Records from a data collection

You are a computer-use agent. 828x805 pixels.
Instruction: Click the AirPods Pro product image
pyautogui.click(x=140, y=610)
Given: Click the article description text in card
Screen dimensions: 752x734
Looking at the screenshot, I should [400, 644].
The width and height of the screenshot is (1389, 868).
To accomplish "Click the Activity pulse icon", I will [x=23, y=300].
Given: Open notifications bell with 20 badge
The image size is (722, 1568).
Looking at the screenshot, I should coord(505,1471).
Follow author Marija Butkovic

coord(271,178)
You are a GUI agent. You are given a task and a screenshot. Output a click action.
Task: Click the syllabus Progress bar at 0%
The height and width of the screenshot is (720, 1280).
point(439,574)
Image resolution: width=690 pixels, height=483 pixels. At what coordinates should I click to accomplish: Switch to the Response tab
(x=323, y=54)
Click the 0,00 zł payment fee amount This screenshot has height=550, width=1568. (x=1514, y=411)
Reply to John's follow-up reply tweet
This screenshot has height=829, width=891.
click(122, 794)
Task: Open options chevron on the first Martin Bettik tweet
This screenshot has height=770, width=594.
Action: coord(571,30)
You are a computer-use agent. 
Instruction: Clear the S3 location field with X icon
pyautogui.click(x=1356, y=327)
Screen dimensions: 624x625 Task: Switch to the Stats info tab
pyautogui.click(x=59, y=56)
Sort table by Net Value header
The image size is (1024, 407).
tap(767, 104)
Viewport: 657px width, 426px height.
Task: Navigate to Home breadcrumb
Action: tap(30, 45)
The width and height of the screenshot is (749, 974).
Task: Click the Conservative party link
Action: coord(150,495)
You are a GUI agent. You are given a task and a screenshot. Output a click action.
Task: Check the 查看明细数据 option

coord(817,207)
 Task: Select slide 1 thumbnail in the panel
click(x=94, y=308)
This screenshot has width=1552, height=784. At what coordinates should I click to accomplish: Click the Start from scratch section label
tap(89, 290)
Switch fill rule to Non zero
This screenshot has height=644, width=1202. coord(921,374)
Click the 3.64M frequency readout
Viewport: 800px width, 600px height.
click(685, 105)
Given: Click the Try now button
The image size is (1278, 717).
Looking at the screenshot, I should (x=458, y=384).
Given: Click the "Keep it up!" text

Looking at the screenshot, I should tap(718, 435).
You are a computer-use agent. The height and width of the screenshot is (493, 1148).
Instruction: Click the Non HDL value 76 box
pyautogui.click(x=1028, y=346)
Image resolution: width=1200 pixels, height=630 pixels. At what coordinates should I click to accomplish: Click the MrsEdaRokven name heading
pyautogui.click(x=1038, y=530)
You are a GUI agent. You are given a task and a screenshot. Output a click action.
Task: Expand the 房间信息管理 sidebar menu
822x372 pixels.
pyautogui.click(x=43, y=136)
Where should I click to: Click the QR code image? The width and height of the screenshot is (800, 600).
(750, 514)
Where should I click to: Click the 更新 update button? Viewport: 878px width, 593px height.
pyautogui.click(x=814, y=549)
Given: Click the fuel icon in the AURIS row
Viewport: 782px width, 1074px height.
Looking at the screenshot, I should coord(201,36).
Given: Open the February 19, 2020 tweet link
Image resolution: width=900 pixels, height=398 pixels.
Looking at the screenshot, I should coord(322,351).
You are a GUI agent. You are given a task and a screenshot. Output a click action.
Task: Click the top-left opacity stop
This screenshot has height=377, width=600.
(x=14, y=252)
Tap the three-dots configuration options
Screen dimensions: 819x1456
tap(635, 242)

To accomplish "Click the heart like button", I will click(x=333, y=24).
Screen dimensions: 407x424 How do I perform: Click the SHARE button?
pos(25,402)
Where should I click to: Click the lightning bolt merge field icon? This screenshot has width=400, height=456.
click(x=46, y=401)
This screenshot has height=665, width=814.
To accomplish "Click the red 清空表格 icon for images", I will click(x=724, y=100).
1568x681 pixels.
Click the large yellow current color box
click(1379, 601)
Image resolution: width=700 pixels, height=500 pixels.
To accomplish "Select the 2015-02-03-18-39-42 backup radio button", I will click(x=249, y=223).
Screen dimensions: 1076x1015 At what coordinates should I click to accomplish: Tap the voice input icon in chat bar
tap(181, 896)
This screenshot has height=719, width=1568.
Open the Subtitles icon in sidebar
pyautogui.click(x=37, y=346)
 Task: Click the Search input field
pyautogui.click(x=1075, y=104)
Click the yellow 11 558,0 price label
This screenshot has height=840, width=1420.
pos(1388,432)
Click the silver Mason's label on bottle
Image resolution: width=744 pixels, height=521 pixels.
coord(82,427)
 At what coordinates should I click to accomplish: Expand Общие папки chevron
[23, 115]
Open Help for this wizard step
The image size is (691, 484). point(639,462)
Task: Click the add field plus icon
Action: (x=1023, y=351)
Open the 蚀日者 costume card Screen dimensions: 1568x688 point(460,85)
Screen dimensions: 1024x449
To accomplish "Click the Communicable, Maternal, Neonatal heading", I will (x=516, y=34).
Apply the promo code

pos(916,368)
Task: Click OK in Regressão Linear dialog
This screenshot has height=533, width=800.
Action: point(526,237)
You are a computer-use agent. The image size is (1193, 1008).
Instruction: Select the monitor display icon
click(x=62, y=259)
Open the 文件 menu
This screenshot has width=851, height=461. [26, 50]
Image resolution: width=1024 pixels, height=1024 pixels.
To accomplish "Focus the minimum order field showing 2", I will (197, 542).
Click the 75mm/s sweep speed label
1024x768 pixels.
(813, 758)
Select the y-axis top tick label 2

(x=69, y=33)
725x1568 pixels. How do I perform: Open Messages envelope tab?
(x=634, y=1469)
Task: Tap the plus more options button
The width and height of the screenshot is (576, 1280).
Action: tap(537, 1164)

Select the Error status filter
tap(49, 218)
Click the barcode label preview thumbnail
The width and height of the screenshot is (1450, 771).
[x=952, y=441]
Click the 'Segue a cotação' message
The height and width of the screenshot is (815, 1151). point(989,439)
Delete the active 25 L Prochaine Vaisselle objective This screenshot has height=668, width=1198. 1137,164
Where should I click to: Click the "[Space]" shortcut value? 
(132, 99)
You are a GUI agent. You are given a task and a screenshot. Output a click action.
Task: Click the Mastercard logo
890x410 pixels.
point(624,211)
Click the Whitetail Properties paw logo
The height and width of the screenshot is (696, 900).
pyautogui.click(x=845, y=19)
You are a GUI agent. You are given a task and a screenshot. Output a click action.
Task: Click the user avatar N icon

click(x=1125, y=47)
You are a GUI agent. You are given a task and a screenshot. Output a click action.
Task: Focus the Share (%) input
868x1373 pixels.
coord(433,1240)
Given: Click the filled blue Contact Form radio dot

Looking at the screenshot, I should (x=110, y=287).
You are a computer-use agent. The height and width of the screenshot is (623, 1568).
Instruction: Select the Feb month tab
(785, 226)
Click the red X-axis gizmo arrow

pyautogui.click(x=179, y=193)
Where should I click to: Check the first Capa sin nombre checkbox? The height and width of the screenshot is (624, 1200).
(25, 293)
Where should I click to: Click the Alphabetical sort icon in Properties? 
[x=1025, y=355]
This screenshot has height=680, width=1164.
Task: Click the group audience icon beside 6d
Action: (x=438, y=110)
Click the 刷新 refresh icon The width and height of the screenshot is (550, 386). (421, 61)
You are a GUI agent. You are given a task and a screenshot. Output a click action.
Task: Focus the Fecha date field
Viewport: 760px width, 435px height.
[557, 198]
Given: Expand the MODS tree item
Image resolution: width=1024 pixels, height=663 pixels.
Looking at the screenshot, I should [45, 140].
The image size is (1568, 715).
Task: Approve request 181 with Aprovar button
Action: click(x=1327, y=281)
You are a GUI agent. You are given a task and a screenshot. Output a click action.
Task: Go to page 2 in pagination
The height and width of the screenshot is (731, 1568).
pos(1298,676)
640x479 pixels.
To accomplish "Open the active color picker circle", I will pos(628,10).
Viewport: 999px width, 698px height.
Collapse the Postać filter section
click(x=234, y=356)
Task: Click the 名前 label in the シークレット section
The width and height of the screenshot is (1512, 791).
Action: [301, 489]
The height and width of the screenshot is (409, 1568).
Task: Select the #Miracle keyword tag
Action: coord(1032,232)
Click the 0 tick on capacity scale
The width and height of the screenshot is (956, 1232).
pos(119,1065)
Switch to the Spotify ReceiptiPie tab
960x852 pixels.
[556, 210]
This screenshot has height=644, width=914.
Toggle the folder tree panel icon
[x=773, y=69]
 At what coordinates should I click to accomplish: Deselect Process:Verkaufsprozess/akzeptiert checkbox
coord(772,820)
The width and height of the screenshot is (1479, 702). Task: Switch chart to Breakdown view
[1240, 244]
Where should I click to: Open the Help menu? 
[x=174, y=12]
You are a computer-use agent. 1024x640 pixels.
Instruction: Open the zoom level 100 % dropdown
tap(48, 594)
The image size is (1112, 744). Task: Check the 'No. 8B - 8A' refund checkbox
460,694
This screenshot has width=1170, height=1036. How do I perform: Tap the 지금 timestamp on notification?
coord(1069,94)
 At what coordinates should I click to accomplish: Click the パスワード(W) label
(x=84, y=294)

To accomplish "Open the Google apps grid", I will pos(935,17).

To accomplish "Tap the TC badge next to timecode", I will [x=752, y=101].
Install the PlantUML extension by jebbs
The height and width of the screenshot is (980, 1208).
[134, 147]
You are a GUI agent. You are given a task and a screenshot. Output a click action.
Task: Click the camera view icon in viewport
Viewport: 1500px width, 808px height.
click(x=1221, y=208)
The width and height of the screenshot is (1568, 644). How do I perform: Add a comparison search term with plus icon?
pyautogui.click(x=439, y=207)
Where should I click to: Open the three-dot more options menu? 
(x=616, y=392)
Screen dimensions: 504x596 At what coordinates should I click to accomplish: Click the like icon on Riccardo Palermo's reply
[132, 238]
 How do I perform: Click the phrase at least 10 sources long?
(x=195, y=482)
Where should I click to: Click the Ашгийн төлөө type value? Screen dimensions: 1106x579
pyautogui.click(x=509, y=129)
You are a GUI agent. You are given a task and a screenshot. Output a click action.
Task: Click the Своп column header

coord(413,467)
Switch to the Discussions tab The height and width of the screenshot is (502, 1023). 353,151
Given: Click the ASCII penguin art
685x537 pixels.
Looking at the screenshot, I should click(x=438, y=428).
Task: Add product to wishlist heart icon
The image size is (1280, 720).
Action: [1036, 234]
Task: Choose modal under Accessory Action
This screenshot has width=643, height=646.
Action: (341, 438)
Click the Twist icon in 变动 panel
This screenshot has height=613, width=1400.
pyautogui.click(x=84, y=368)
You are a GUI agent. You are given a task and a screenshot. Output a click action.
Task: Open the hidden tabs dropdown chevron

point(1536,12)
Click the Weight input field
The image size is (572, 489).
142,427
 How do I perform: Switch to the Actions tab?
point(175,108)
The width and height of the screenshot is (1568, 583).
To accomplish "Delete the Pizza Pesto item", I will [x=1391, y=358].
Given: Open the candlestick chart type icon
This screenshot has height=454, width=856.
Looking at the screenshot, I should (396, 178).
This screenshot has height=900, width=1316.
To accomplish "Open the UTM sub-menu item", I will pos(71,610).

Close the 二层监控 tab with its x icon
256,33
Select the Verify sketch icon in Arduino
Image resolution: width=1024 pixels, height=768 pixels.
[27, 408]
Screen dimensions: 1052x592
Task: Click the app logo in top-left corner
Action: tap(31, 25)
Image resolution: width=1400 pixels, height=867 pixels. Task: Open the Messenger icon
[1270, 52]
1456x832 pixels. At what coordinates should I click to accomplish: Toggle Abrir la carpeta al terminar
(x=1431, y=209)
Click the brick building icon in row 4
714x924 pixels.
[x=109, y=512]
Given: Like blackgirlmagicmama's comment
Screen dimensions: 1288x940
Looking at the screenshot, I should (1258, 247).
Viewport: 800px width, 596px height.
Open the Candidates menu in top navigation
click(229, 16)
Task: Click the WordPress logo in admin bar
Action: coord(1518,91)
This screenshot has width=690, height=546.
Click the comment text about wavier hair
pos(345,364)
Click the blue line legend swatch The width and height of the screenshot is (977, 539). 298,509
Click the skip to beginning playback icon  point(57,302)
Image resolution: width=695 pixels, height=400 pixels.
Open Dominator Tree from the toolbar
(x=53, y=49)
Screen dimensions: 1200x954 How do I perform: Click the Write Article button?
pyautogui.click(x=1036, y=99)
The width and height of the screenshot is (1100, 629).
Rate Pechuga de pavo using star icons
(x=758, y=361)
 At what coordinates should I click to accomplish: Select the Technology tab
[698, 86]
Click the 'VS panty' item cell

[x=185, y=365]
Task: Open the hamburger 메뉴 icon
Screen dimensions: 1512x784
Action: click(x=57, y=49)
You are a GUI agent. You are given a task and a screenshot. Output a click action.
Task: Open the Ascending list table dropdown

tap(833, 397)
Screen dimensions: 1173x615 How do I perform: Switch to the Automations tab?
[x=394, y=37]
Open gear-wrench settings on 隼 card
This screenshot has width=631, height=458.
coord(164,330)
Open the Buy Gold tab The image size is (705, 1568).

INSTRUCTIONS TO FOLLOW:
In the records above, find each line that mentions the string "heart", then copy it.

TASK RESULT:
To accomplish "Click the heart like button", I will click(x=333, y=24).
Task: Add product to wishlist heart icon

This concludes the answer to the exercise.